:: Data records ::

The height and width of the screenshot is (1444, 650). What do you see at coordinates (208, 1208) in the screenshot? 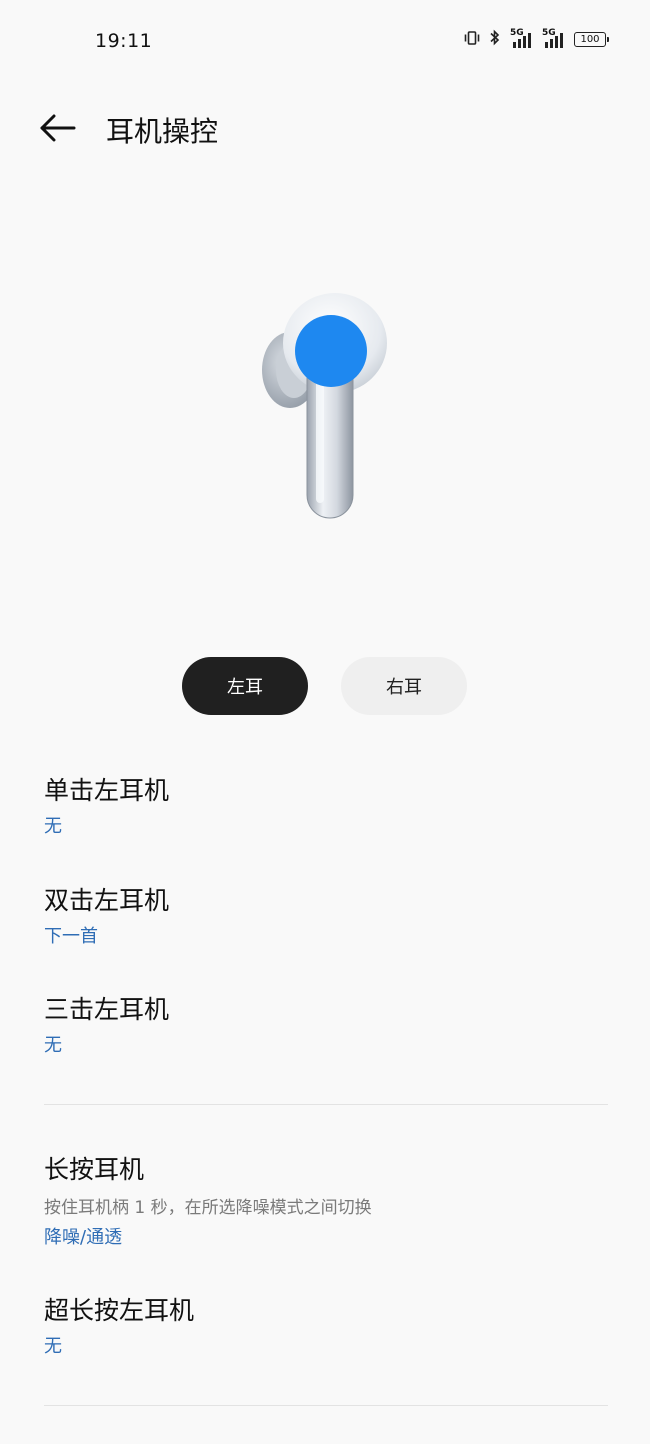
I see `setting-description: 按住耳机柄 1 秒，在所选降噪模式之间切换` at bounding box center [208, 1208].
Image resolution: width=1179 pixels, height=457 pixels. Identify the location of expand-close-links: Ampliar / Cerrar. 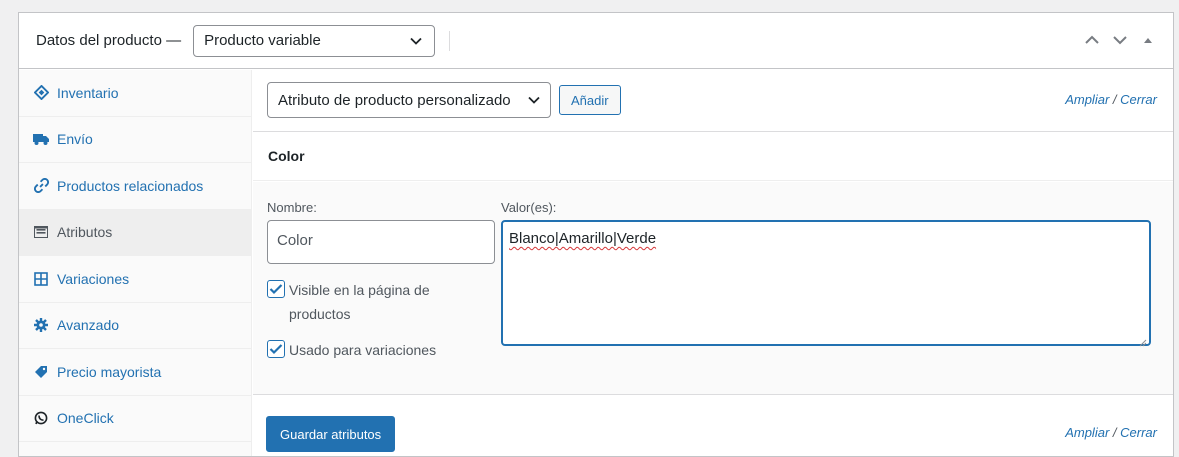
(1111, 100).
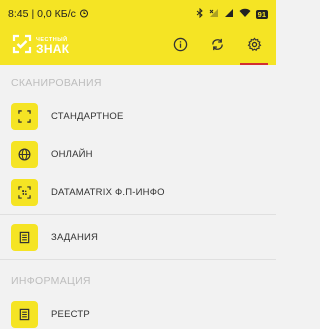 The width and height of the screenshot is (320, 329). I want to click on menu-item-standard: СТАНДАРТНОЕ, so click(138, 116).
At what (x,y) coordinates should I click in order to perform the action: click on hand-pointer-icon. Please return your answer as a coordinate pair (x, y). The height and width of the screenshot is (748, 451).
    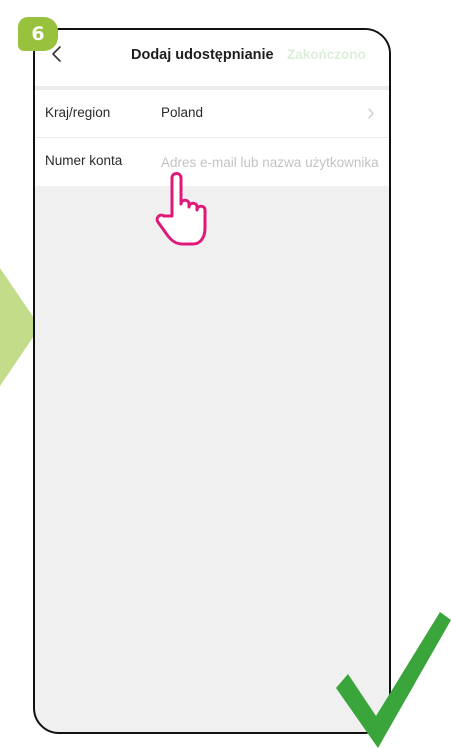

:::

== Task item ==
Change "coordinates" to "pixel coordinates" throughout all the records and return them with every other character unchanged. Omit the pictures from the output.

== Answer to the exercise ==
The height and width of the screenshot is (1444, 650). What do you see at pixel coordinates (208, 1208) in the screenshot? 
I see `setting-description: 按住耳机柄 1 秒，在所选降噪模式之间切换` at bounding box center [208, 1208].
Image resolution: width=1179 pixels, height=457 pixels. Identify the location of expand-close-links: Ampliar / Cerrar. 
(1111, 100).
 The width and height of the screenshot is (320, 329). I want to click on menu-item-standard: СТАНДАРТНОЕ, so click(138, 116).
At what (x,y) pixel coordinates should I click in order to perform the action: click on hand-pointer-icon. Please return your answer as a coordinate pair (x, y). The height and width of the screenshot is (748, 451).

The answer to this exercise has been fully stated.